• **Work order**: Skip every picture. Print each line from the one containing "The image size is (762, 404)." through the end of the records below, word for word.

□ □ □ □ □ □ □

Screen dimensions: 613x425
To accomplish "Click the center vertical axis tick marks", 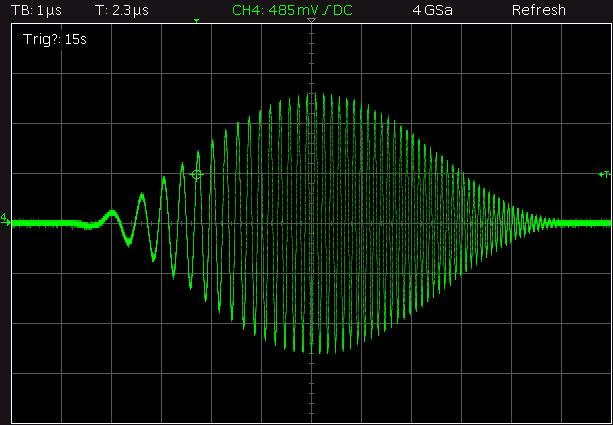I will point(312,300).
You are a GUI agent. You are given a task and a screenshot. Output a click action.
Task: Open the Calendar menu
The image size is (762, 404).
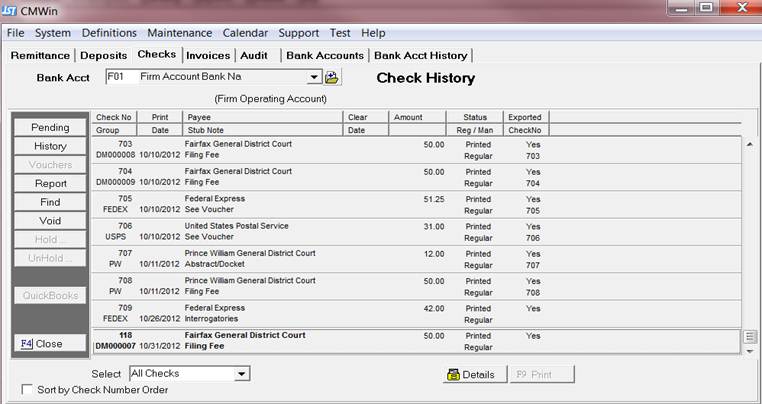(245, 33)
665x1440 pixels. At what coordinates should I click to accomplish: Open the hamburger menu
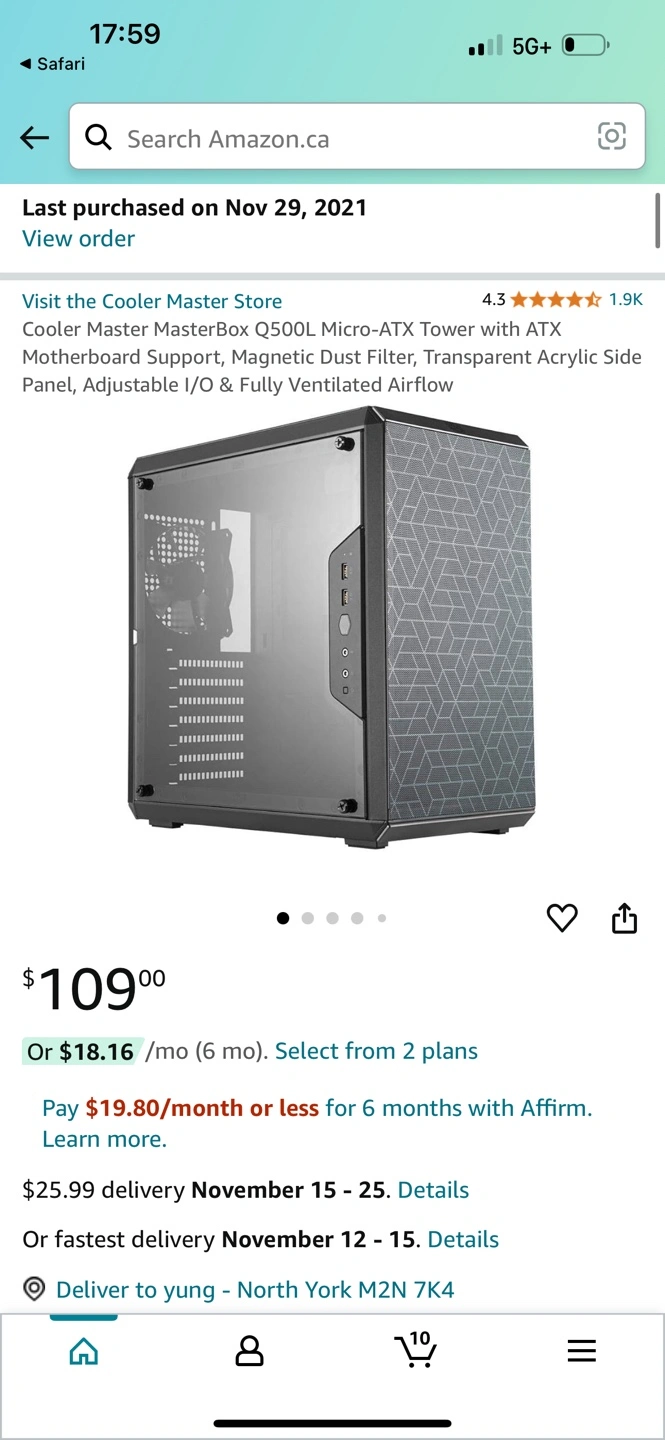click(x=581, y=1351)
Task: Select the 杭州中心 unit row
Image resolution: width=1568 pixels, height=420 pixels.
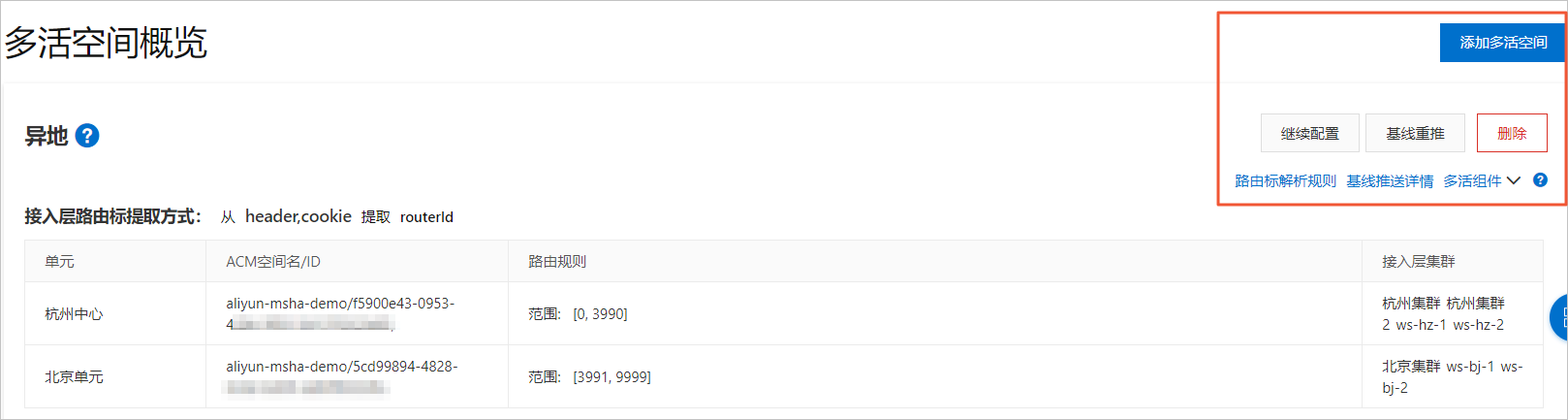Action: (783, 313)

□ □ □ □ □ □ □

• **Your solution**:
The image size is (762, 404).
(245, 33)
665x1440 pixels. At what coordinates should I click to accomplish: Open the hamburger menu
click(x=581, y=1351)
Task: Select the 杭州中心 unit row
Image resolution: width=1568 pixels, height=420 pixels.
Action: (783, 313)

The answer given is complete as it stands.